======== Selection

Sunday, June 20, 2010

Not My Cup of Tea

Mersa Matrouh & Alamein, Egypt

I understand that a lot of people get pulled into war on one side or the other for geo-political reasons having very little to do with their personalities. They end up fighting for the "wrong" side because it's the side they identify more strongly with. It doesn't mean that I can feel great sympathy for Hitler's famous Field Marshall Rommel. Yes, he fought a "fair" war against Hitler's explicit orders to, for example, immediately execute all Jewish POWs. I still find it difficult to follow along when the tour guide says that Rommel was a great man.

On our way home from Mersa Matrouh today, we stopped first at the Rommel Museum in Mersa Matrouh itself. The museum has been established in a cave where Rommel had his headquarters for the Battle for Northern Africa, and is filled with personal effects brought to the site by Rommel's son. The first thing you see when you walk in is a big Nazi flag. I guess I spent too many semesters studying 20th Century German history to take that flag as mere historical fact.

================

Problems to solve:
1: Rewrite the travel post starting at "I understand that" and ending at "a great man.", switching "tour guide" to "museum guide".
2: According to the travel post, who brought the personal effects to the Rommel Museum?
3: Please summarize the travel post in two sentences.
Answer using only the travel post, not the entries that follow it.

======== Data provided

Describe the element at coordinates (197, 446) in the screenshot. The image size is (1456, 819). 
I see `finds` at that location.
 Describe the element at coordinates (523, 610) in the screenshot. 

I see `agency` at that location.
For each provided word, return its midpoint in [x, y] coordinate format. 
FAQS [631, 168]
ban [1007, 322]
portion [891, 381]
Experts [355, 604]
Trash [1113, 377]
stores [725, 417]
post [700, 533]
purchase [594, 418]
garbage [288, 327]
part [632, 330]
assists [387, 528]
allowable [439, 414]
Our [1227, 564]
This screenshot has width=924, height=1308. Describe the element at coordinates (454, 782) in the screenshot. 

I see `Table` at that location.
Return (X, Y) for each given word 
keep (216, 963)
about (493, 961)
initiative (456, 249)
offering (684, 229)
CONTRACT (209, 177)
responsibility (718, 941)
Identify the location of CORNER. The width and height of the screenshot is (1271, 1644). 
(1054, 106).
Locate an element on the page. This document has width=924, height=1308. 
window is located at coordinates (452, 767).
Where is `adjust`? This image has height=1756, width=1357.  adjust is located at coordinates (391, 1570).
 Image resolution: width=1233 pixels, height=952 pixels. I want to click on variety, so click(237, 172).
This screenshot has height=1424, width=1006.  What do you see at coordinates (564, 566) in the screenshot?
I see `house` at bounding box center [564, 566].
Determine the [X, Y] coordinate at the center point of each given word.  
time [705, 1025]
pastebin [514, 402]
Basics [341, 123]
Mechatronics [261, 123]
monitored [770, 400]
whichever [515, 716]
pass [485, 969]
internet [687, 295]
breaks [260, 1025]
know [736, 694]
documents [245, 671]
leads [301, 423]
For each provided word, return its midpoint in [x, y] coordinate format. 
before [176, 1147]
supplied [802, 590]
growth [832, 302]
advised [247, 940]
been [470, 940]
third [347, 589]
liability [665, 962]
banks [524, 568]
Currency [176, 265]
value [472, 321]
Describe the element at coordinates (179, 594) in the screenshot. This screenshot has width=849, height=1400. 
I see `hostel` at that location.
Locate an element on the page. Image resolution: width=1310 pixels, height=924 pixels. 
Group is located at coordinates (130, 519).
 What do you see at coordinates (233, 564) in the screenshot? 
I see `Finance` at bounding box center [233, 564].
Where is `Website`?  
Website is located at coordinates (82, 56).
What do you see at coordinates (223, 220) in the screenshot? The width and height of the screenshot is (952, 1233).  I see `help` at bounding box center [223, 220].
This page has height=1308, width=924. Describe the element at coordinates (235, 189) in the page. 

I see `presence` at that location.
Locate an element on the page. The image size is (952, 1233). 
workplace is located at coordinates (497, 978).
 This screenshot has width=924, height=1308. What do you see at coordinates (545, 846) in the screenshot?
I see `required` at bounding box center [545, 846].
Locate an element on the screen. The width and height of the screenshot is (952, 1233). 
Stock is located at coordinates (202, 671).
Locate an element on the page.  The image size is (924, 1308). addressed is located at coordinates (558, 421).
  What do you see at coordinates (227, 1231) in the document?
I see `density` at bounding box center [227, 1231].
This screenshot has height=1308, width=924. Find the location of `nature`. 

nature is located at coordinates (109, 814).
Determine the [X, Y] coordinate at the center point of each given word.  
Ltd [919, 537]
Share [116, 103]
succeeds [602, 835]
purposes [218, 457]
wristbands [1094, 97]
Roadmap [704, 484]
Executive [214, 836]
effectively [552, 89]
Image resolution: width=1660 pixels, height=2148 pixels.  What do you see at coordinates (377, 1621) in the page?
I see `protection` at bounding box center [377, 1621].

================

Final answers:
1:
I understand that a lot of people get pulled into war on one side or the other for geo-political reasons having very little to do with their personalities. They end up fighting for the "wrong" side because it's the side they identify more strongly with. It doesn't mean that I can feel great sympathy for Hitler's famous Field Marshall Rommel. Yes, he fought a "fair" war against Hitler's explicit orders to, for example, immediately execute all Jewish POWs. I still find it difficult to follow along when the museum guide says that Rommel was a great man.

2: Rommel's son.

3: The writer accepts that Rommel fought a "fair" war against Hitler's orders to execute Jewish POWs but still finds it hard to follow a tour guide calling him a great man. At the Rommel Museum in Mersa Matrouh, housed in the cave that served as his headquarters and filled with personal effects his son brought, the writer cannot see the big Nazi flag at the entrance as mere historical fact.